Copy exactly the lines of the data below that run from the line holding "You are a GUI" through the line holding "The height and", both ends included.

[Data]
Segment Open
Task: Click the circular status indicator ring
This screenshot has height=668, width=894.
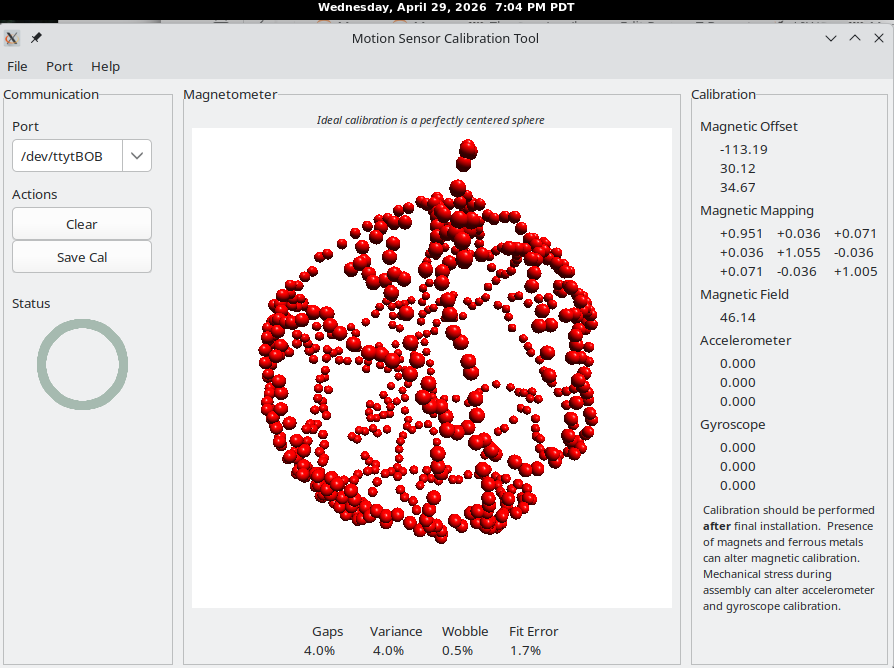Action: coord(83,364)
Segment Closed
Segment Open
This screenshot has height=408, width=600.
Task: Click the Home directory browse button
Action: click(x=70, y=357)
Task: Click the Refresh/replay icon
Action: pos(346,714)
Segment Closed
Segment Open
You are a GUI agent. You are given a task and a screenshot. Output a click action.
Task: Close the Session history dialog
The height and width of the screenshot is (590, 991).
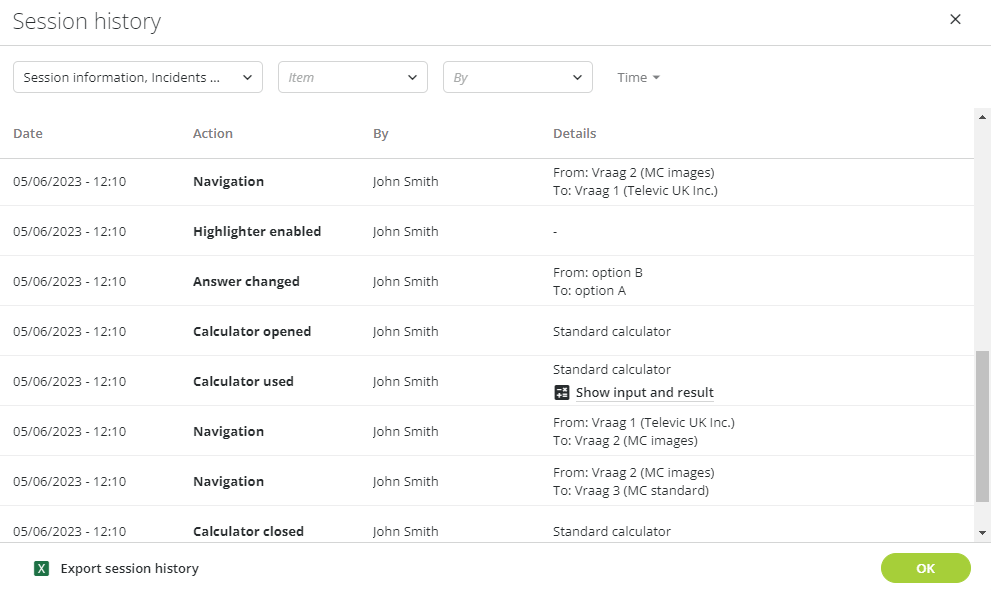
Segment Closed
[Reply to the task]
You are a GUI agent. You are given a task and a screenshot. Output a click action.
Task: Close the Session history dialog
The height and width of the screenshot is (590, 991).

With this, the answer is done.